**Prompt:** Take every line from the entries below that includes the word "computer" and copy it.

Dataset entries:

○ ○ ○

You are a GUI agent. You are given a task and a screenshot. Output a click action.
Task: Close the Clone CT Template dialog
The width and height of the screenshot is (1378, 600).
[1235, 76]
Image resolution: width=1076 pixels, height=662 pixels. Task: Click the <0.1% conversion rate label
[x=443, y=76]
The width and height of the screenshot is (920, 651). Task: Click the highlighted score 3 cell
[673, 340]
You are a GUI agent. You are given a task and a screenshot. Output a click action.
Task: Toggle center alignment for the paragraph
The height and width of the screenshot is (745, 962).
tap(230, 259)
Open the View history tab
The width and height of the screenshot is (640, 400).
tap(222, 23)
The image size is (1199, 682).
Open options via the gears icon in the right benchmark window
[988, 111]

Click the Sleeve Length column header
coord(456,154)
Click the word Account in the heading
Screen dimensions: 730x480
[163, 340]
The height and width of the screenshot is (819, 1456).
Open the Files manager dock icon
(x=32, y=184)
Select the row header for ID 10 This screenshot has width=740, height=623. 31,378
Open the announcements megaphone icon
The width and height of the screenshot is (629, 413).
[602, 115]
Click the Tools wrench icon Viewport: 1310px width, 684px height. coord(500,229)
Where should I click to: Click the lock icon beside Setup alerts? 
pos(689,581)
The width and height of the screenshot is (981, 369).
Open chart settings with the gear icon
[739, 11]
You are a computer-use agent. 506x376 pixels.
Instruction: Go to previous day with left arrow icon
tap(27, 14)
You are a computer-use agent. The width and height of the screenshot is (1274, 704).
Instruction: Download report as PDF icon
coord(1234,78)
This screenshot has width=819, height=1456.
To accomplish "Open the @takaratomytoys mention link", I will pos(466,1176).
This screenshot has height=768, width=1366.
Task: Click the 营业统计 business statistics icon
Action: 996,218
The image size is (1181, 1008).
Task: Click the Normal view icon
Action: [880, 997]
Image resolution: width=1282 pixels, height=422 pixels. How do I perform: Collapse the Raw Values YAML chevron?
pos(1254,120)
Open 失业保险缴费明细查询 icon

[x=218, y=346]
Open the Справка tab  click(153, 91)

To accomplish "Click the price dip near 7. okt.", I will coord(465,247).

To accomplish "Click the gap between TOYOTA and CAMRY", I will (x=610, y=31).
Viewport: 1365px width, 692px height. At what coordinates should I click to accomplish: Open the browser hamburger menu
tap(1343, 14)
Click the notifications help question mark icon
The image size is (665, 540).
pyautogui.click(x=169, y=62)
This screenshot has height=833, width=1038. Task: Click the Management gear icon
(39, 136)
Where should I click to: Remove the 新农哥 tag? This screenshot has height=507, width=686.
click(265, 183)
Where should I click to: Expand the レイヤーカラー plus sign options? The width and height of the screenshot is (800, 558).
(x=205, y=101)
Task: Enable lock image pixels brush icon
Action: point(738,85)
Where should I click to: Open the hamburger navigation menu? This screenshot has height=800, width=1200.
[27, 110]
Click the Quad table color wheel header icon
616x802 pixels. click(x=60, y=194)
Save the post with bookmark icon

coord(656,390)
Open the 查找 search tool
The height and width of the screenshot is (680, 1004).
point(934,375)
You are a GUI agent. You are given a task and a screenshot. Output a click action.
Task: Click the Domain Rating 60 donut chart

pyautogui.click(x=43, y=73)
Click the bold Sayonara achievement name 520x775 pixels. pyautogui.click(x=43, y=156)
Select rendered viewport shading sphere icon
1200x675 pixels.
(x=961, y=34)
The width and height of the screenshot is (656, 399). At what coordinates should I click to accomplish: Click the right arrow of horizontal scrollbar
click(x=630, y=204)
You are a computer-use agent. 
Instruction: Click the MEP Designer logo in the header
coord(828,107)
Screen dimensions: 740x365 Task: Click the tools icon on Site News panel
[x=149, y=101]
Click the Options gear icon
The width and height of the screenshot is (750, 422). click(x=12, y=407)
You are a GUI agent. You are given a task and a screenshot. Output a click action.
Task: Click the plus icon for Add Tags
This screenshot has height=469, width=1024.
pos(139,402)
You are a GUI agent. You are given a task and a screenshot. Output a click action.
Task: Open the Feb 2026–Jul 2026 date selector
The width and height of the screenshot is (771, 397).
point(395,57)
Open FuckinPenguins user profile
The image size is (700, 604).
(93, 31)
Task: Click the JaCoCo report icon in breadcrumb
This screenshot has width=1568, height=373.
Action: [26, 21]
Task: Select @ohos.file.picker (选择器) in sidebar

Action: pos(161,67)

○ ○ ○

**Task response:**
You are a computer-use agent. 506x376 pixels.
You are a computer-use agent. The width and height of the screenshot is (1274, 704).
You are a computer-use agent. 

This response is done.